何でこんな話になったんだっけ。いつも通りの練習後のキャッチボールも終え、
グランドを眺めながら君と並んで座っていた。
他愛もない会話。
今度の中間テストの話をしていたんだ、世界史・・・・・
ユダヤ教からイエスがキリスト教を成立した過程。
結構、興味があったんだよね。なのに君は。
「そんなモンはもともといねぇの。
あ、女神さんだったらいてくれてもいいかもしんねぇな。
勝利の女神って奴?
ま、それだってこっちから引っ張り出すだけなんだけどな。
神様なんていねぇんだよ、元から。
この世にすがる神なんてな。
いるとしたら、ここにいんの、ここ。
俺ん中に。
俺が神!
この世は俺のためにあんだよ。」
君は親指で自分の胸を突つき、そう言いながら僕に顔を向け、ニカっと白い歯を見せた。
たまにはこうやって君の講釈を聞くのもいいかもしれないな。
君の言う事は全て明快で分かりやすい。
ま、それに同意出来るかどうかはともかくとして。
「お前にもな。」
?
「お前も、お前の神様!
この世はお前のためにあんだよ。
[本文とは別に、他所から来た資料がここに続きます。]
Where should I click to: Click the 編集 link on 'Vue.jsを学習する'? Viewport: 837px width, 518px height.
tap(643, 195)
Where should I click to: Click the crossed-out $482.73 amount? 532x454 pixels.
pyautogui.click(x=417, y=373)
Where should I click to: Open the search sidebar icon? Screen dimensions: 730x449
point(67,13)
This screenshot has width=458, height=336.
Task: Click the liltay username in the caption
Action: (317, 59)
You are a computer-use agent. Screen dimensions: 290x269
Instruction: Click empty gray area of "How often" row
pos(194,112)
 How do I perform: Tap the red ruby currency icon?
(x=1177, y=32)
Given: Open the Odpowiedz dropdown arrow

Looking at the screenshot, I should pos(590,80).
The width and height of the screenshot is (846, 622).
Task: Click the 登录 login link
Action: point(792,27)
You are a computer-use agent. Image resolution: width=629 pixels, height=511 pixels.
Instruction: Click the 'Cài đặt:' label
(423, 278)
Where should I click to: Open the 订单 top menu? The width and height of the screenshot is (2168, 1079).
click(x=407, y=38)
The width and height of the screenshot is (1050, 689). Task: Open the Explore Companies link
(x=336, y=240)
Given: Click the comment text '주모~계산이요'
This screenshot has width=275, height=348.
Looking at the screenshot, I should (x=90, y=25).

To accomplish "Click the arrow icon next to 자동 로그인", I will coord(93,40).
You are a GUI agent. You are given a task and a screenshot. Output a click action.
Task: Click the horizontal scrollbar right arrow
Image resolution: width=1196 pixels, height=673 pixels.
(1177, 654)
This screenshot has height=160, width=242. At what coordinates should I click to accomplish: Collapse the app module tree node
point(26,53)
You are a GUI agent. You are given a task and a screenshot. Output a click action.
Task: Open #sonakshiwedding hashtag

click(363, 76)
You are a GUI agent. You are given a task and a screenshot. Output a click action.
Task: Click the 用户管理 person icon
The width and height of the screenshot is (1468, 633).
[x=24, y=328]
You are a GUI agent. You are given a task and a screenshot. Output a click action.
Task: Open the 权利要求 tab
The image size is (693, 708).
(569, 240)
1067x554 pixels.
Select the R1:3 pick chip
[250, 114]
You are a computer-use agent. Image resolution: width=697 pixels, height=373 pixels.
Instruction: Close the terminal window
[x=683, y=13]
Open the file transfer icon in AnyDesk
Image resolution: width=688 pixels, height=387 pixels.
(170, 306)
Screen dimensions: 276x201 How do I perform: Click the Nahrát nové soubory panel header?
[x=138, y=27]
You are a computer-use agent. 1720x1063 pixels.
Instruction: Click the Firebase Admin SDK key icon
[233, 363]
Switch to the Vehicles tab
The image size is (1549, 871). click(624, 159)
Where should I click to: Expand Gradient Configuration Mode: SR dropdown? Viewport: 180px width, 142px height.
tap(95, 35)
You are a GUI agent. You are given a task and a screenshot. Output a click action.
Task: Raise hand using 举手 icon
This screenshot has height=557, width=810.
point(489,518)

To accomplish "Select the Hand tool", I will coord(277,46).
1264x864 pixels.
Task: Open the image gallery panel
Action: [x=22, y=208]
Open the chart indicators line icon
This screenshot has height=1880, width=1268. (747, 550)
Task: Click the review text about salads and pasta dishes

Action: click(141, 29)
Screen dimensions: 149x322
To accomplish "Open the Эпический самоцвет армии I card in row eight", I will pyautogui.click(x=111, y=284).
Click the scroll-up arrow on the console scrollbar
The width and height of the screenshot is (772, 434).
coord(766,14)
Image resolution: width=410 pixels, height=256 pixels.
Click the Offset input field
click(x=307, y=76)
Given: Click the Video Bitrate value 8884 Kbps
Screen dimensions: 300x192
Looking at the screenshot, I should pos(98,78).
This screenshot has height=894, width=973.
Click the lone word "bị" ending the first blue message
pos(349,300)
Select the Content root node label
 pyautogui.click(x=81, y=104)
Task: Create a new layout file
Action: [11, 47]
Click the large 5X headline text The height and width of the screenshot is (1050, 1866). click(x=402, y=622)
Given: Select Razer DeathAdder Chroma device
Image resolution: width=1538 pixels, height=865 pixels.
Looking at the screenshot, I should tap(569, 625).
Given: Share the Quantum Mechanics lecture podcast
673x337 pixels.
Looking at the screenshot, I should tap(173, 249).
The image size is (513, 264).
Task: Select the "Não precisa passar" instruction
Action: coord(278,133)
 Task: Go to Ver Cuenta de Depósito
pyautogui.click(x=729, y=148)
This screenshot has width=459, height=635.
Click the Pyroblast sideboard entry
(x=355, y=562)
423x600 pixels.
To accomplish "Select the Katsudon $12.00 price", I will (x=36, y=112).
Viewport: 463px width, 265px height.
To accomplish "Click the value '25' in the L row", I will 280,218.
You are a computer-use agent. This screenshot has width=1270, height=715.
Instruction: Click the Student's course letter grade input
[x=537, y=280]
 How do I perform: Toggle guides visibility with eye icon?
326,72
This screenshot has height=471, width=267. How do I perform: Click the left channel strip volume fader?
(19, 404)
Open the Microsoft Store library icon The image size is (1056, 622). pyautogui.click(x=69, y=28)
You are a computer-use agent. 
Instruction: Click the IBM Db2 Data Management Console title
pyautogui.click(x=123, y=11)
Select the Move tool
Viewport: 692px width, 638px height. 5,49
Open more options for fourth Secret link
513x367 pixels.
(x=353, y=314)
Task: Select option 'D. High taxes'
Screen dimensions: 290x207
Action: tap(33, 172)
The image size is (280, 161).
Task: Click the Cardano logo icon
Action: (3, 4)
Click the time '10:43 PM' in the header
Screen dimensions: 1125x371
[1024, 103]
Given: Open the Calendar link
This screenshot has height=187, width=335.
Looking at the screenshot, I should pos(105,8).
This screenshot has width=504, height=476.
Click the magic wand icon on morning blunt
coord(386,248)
」
僕は滅多なことでは涙を流さない。
人前でも一人でいても。
特に悲しい事で涙を流す事はもうこの先ないかもしれない。
それは決して我慢している訳ではなく。
身に起こる事がやるせない時ほど、僕の心はそれを通過させていく。
淀んだ水をろ過するように。
濁った塊だけを残して。
君の言葉は何でこんなに簡単にこの塊を溶かすんだろう。
さらさらと音を立てて崩れ流れていく。
これが涙だったっけ。
僕は泣いているのかな。
「お、俺の話がそんなに感動したか?しゃーーねーーーなーーー、
男がたやすく泣くんじゃねぇよ。
ま、そういうこった、お前、夕飯遅れんなよ!!」
そう吐き捨て、照れくさそうに笑って立ち上がった君は僕に背を向け寮へ向かって行った。
オレンジ色の夕焼けが景色の色を染める。
空気まで染まっているみたいだ。
「・・・・・僕が神様。」
ちょっと口に出して呟いてみた。
こんな恥ずかしい言葉、君は簡単に言ってのけるんだね。
フッと小さな笑いが漏れた。
僕は立ち上がり、歩き出す。
僕のためのこの世界を。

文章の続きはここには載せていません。